= MATERIAL =
# # # # # # #

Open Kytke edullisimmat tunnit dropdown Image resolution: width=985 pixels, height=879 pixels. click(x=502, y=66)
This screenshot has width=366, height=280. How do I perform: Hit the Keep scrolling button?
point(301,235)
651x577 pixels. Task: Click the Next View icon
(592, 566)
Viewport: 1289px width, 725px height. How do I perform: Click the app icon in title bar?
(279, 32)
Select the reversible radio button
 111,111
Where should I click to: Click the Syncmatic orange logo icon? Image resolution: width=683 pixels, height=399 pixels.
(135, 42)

# # # # # # #

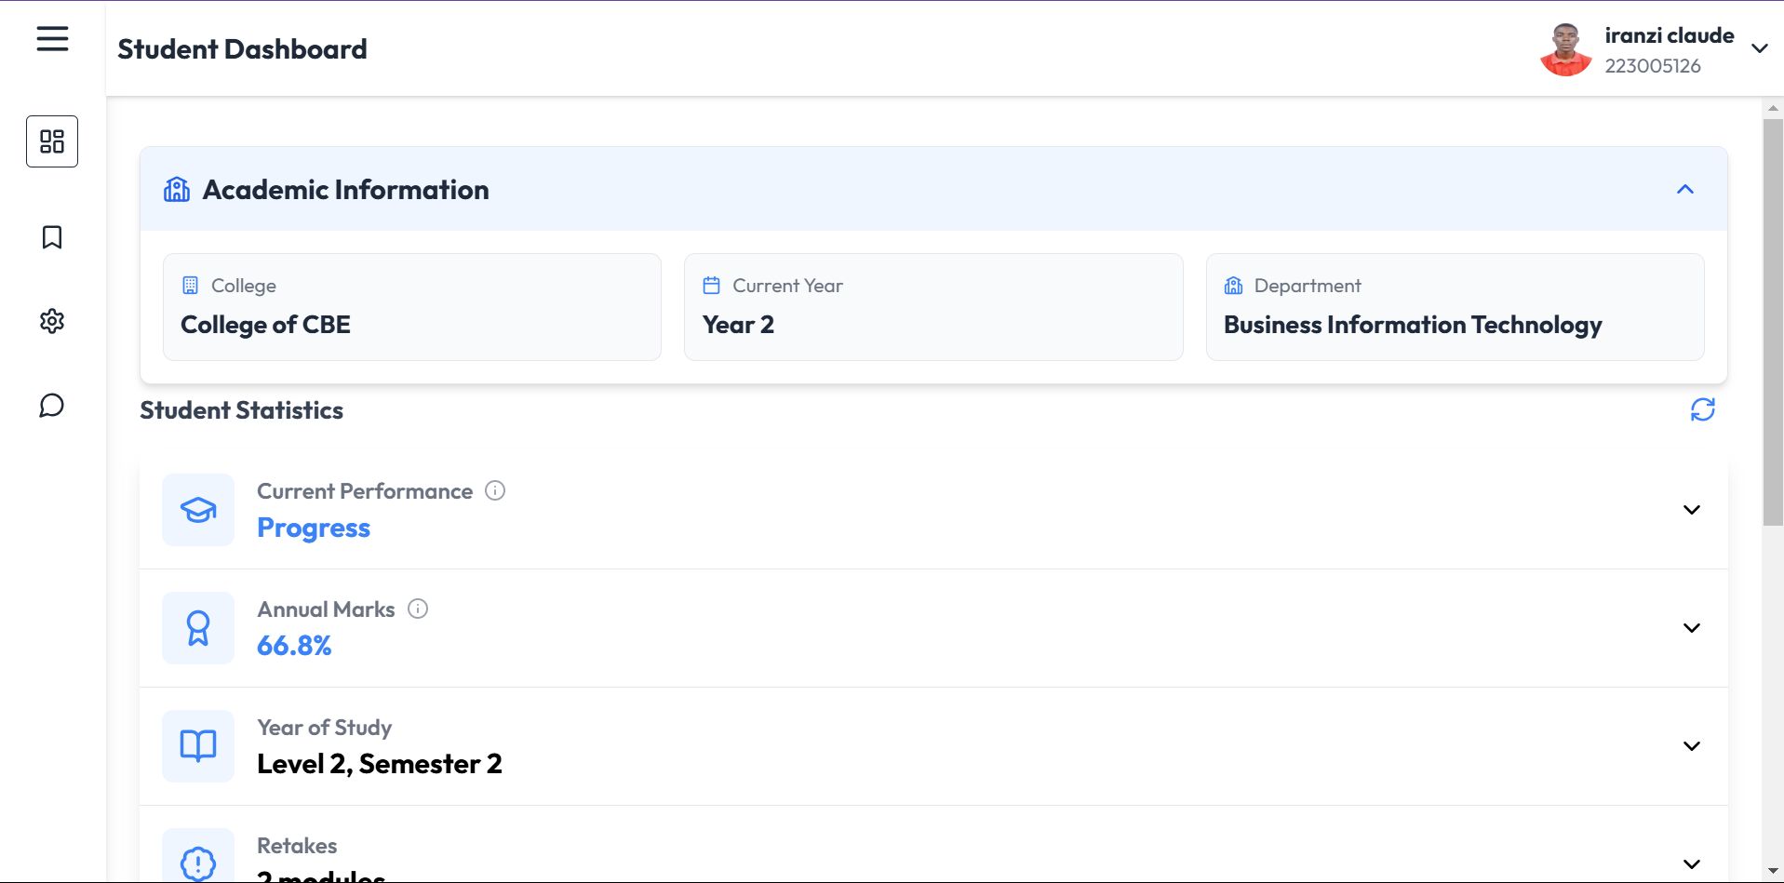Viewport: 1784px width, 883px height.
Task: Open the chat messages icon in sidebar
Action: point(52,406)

# # # # # # #

= PROBLEM TO WORK ON =
Give the items again from the line containing "Viewport: 1784px width, 883px height." through the line containing "Action: point(52,406)", replacing "sidebar" with "left panel" and changing nothing else. Omit the pictures from your answer.

= RESPONSE TO THIS TASK =
Viewport: 1784px width, 883px height.
Task: Open the chat messages icon in left panel
Action: point(52,406)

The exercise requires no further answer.